(Pixel coordinate grounding data)
****************************************

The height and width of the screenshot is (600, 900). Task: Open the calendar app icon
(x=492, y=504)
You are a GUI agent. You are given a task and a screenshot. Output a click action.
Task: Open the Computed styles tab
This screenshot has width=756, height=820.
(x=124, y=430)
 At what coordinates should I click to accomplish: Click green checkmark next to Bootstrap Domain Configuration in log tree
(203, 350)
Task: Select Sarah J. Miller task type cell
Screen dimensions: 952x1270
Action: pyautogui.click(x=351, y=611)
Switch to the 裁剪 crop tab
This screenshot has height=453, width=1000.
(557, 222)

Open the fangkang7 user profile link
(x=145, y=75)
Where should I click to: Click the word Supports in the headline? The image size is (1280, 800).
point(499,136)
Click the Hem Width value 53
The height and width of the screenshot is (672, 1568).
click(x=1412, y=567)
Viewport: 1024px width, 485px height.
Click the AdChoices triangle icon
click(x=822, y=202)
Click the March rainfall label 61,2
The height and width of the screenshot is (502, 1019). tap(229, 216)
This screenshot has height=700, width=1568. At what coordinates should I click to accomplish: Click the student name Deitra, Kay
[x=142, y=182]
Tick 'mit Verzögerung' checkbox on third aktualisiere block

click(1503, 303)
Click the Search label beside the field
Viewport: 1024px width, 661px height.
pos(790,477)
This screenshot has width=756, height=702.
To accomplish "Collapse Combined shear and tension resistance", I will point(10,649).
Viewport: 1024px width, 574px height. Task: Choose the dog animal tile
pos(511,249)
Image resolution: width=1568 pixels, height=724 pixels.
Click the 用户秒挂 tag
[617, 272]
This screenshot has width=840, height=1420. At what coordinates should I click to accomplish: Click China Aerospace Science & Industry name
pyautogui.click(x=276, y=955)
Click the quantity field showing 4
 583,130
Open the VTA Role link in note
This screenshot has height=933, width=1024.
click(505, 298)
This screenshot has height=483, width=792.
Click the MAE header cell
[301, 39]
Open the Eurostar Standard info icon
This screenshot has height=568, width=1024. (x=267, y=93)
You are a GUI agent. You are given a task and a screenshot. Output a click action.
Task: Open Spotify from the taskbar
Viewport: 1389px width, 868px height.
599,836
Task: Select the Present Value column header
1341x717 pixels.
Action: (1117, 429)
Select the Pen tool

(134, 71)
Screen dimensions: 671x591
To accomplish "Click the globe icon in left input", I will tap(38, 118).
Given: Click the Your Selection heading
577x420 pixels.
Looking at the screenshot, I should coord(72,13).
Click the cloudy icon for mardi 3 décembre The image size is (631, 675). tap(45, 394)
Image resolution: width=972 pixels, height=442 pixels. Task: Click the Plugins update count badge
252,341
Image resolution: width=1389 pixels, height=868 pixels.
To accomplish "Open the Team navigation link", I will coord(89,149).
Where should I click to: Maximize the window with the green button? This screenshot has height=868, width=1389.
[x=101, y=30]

****************************************

Assigned task »
The expected output is an exact copy of all the records above.

Exercise answer »
The height and width of the screenshot is (600, 900). Task: Open the calendar app icon
(x=492, y=504)
You are a GUI agent. You are given a task and a screenshot. Output a click action.
Task: Open the Computed styles tab
This screenshot has width=756, height=820.
(x=124, y=430)
 At what coordinates should I click to accomplish: Click green checkmark next to Bootstrap Domain Configuration in log tree
(203, 350)
Task: Select Sarah J. Miller task type cell
Screen dimensions: 952x1270
Action: pyautogui.click(x=351, y=611)
Switch to the 裁剪 crop tab
This screenshot has height=453, width=1000.
(557, 222)

Open the fangkang7 user profile link
(x=145, y=75)
Where should I click to: Click the word Supports in the headline? The image size is (1280, 800).
point(499,136)
Click the Hem Width value 53
The height and width of the screenshot is (672, 1568).
click(x=1412, y=567)
Viewport: 1024px width, 485px height.
Click the AdChoices triangle icon
click(x=822, y=202)
Click the March rainfall label 61,2
The height and width of the screenshot is (502, 1019). tap(229, 216)
This screenshot has height=700, width=1568. At what coordinates should I click to accomplish: Click the student name Deitra, Kay
[x=142, y=182]
Tick 'mit Verzögerung' checkbox on third aktualisiere block

click(1503, 303)
Click the Search label beside the field
Viewport: 1024px width, 661px height.
pos(790,477)
This screenshot has width=756, height=702.
To accomplish "Collapse Combined shear and tension resistance", I will point(10,649).
Viewport: 1024px width, 574px height. Task: Choose the dog animal tile
pos(511,249)
Image resolution: width=1568 pixels, height=724 pixels.
Click the 用户秒挂 tag
[617, 272]
This screenshot has width=840, height=1420. At what coordinates should I click to accomplish: Click China Aerospace Science & Industry name
pyautogui.click(x=276, y=955)
Click the quantity field showing 4
 583,130
Open the VTA Role link in note
This screenshot has height=933, width=1024.
click(505, 298)
This screenshot has height=483, width=792.
Click the MAE header cell
[301, 39]
Open the Eurostar Standard info icon
This screenshot has height=568, width=1024. (x=267, y=93)
You are a GUI agent. You are given a task and a screenshot. Output a click action.
Task: Open Spotify from the taskbar
Viewport: 1389px width, 868px height.
599,836
Task: Select the Present Value column header
1341x717 pixels.
Action: (1117, 429)
Select the Pen tool

(134, 71)
Screen dimensions: 671x591
To accomplish "Click the globe icon in left input", I will tap(38, 118).
Given: Click the Your Selection heading
577x420 pixels.
Looking at the screenshot, I should coord(72,13).
Click the cloudy icon for mardi 3 décembre The image size is (631, 675). tap(45, 394)
Image resolution: width=972 pixels, height=442 pixels. Task: Click the Plugins update count badge
252,341
Image resolution: width=1389 pixels, height=868 pixels.
To accomplish "Open the Team navigation link", I will coord(89,149).
Where should I click to: Maximize the window with the green button? This screenshot has height=868, width=1389.
[x=101, y=30]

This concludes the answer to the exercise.